Wall Street is moving past crypto pilots and deeper into Ethereum, according to Vivek Raman, founder of Etherealize, a company focused on bringing Ethereum to traditional finance.
Raman said large financial institutions are increasingly treating public blockchains as production infrastructure rather than emerging technology. "A year and a half ago it was proof-of-concept, dip your toe in," he said. "Now it's: we need to jump in head first and use public chains just like we all use the internet."
This shift matters for crypto traders because institutional adoption of Ethereum could drive sustained demand for ETH and related decentralized finance (DeFi) assets. As Wall Street moves from pilots to production, it may increase liquidity and reduce volatility, making Ethereum a more mainstream asset. The move also comes amid broader crypto market dynamics: Bitcoin's halving cycle historically precedes altcoin seasons, and Ethereum's proof-of-stake mechanism offers yield opportunities that attract institutional capital seeking alternatives to low-yielding US Treasuries. Additionally, declining exchange reserves for ETH suggest accumulation, while on-chain data shows whale concentration rising, indicating large holders are positioning for long-term gains. Ethereum's dominance in DeFi and smart contracts further strengthens its appeal as a foundational layer for tokenization and real-world assets. For current pricing context, check NowPrice's crypto page.

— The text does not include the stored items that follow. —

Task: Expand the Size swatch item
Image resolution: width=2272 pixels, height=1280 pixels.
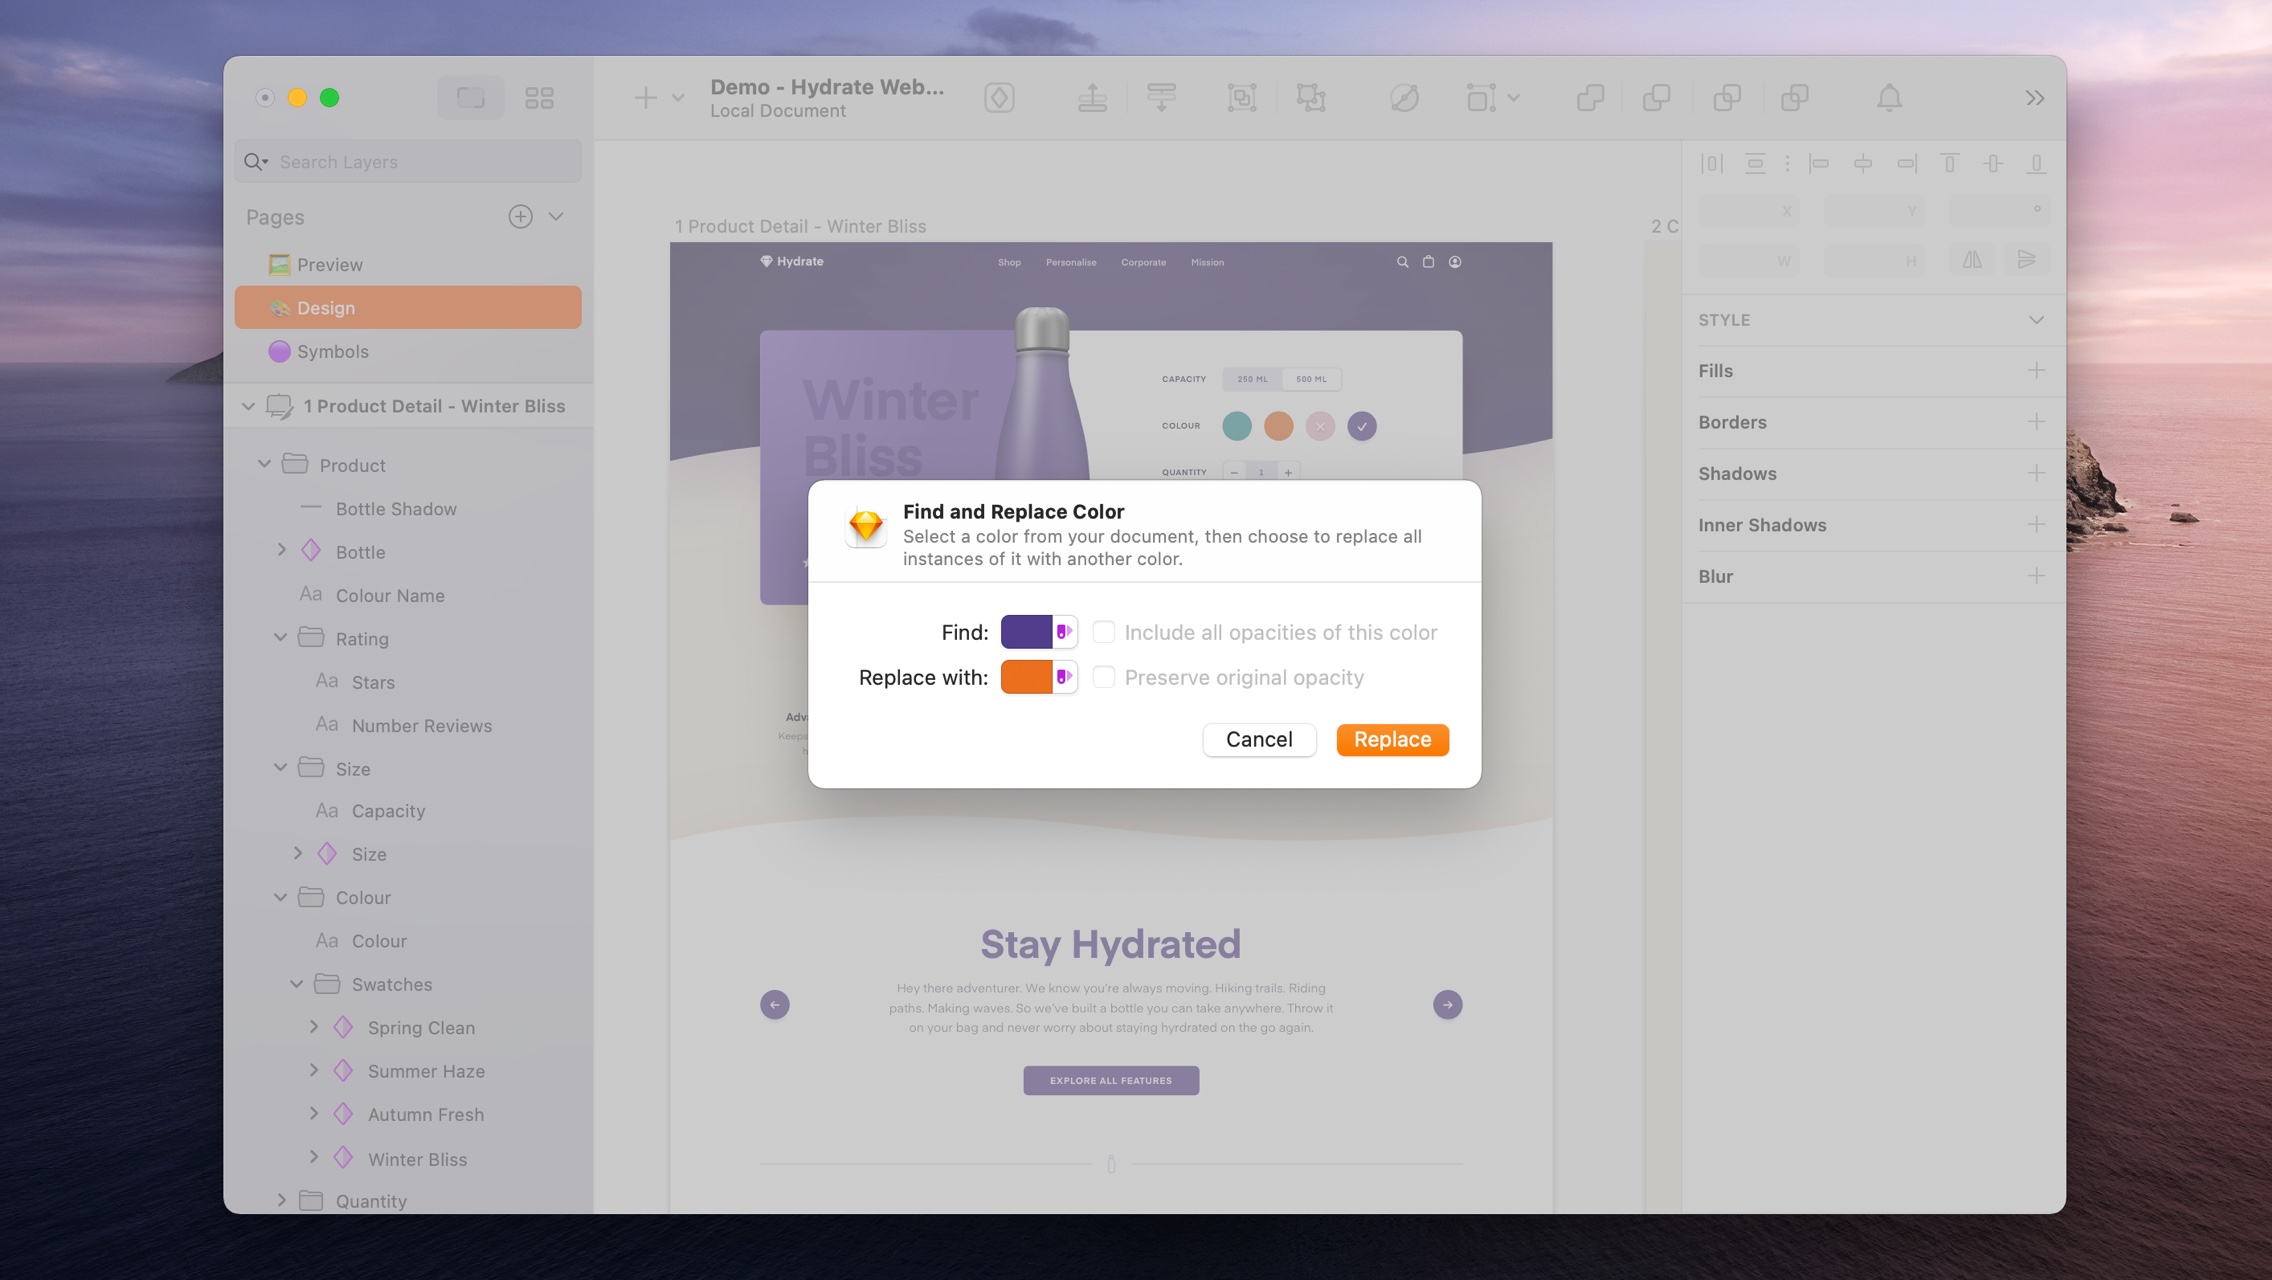Action: coord(296,854)
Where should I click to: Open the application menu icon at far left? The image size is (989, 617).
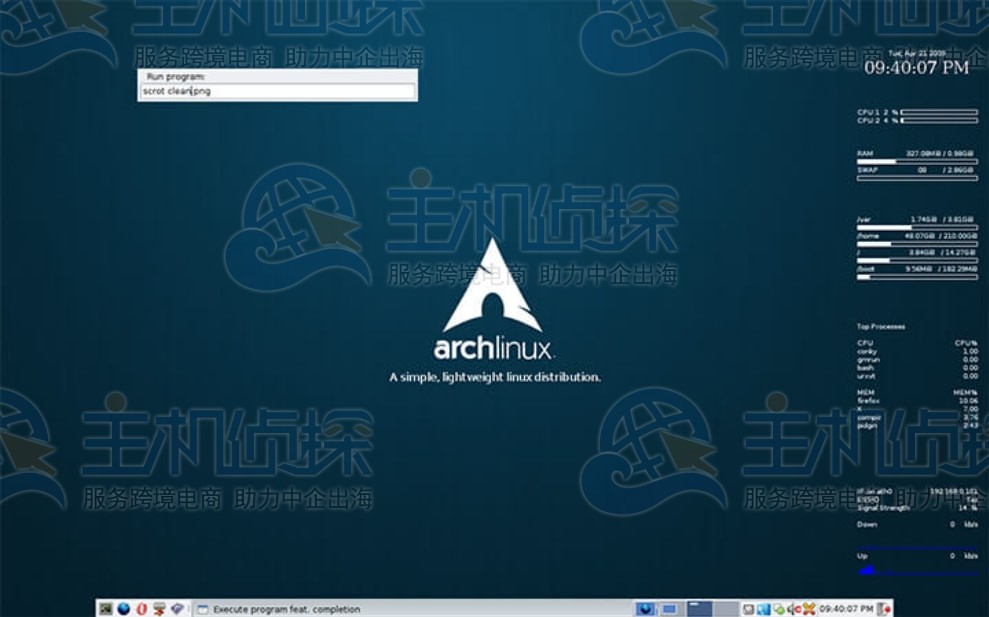coord(105,608)
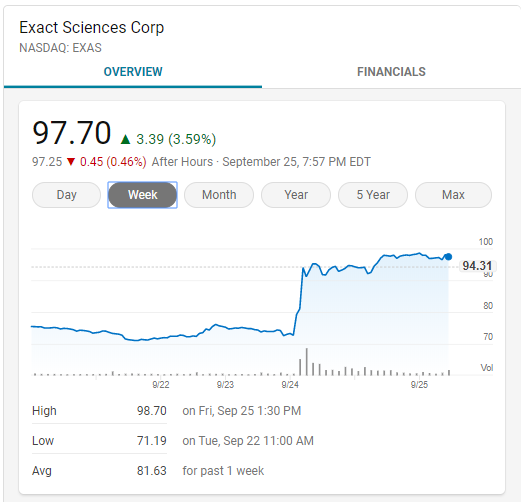Choose the Year chart range
Screen dimensions: 524x502
pos(296,195)
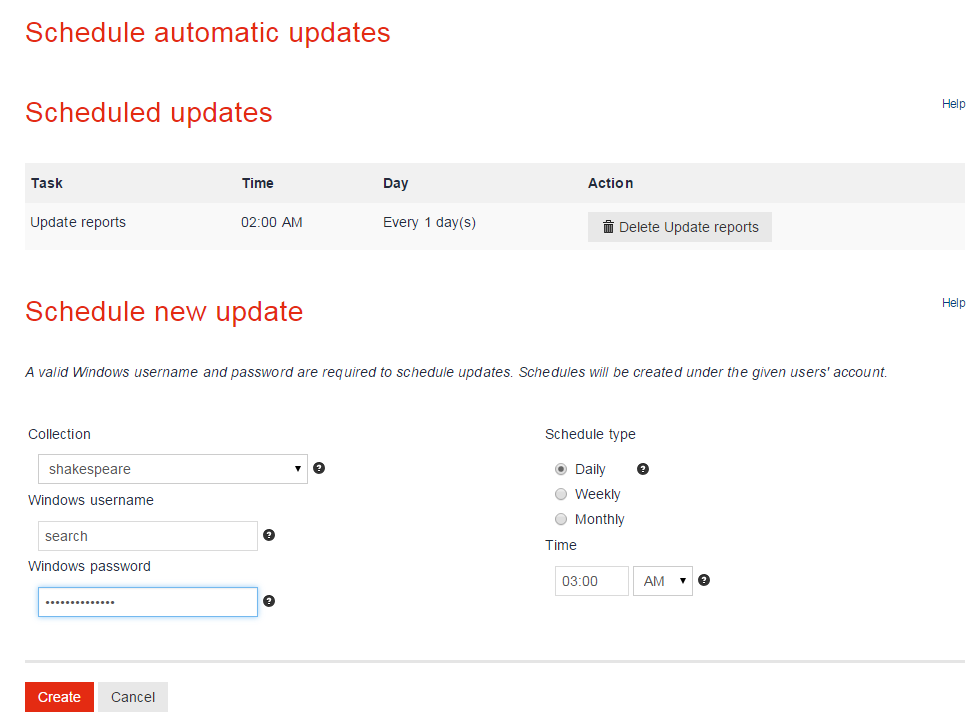Click the Day column header
The width and height of the screenshot is (975, 726).
pyautogui.click(x=396, y=183)
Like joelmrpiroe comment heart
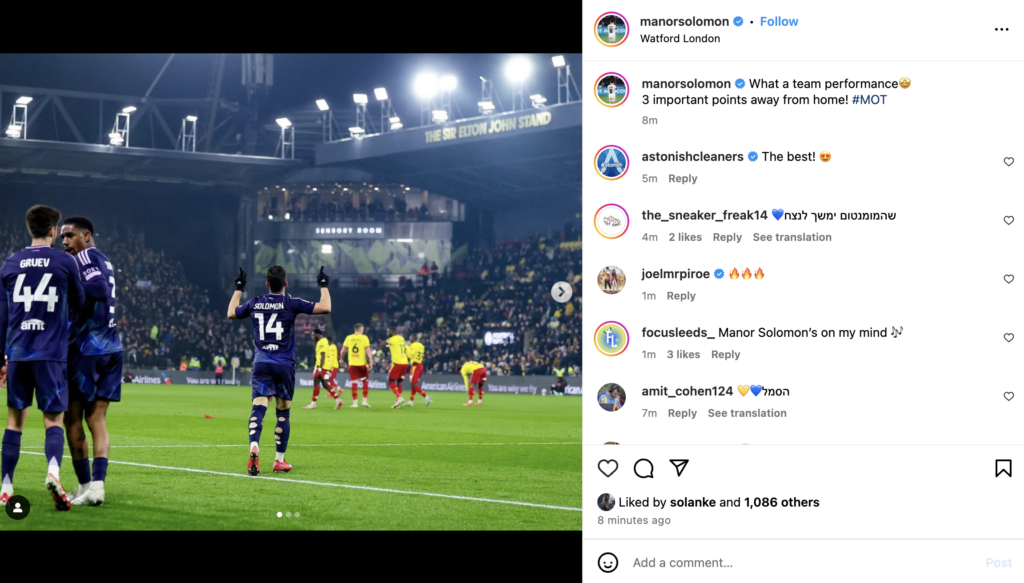 (x=1008, y=279)
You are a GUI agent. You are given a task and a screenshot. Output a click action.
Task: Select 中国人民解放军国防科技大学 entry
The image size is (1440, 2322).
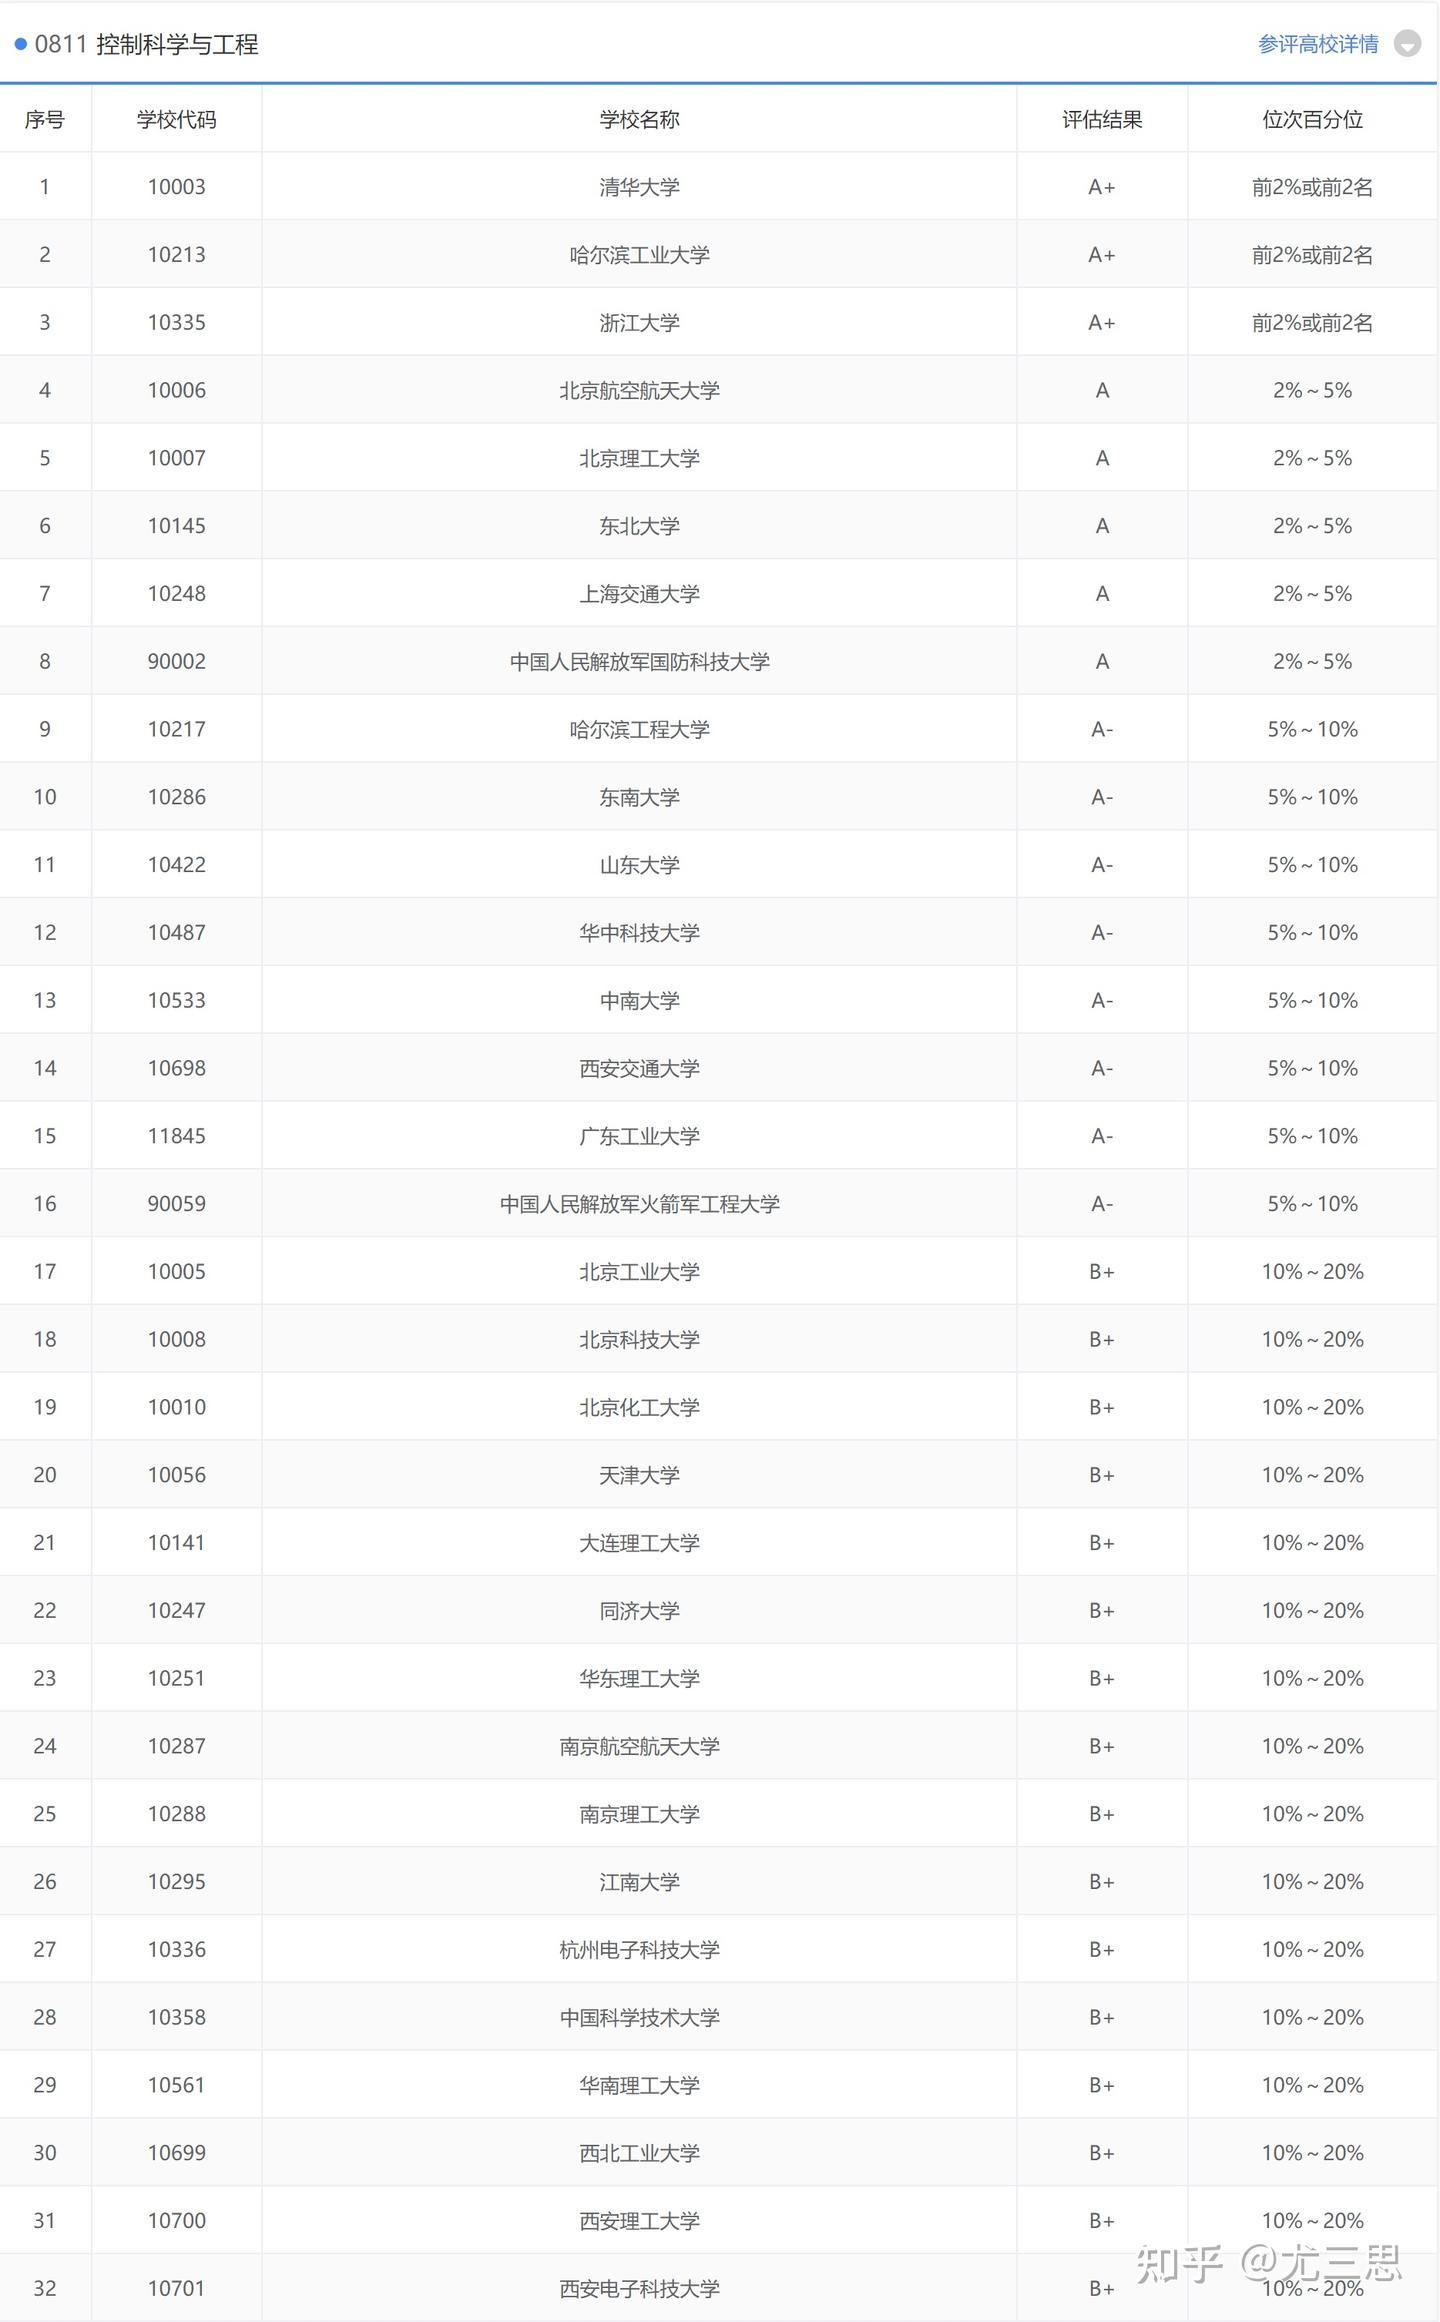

Looking ahead, the key question is how quickly other major institutions follow suit. Regulatory clarity and the success of Ethereum's upcoming upgrades, such as Pectra, will likely influence the pace of adoption. Traders should monitor ETF flows and on-chain activity for signs of accelerating institutional interest. The correlation between crypto and macro factors like the DXY and US Treasury yields will also be critical, as a weaker dollar and lower yields typically boost risk assets. Miner break-even economics, while more relevant for Bitcoin, can indirectly affect market sentiment, and a sustained drop in BTC dominance could signal capital rotation into Ethereum. Ultimately, the convergence of institutional adoption, technological upgrades, and favorable macro conditions could propel Ethereum into a new phase of mainstream integration.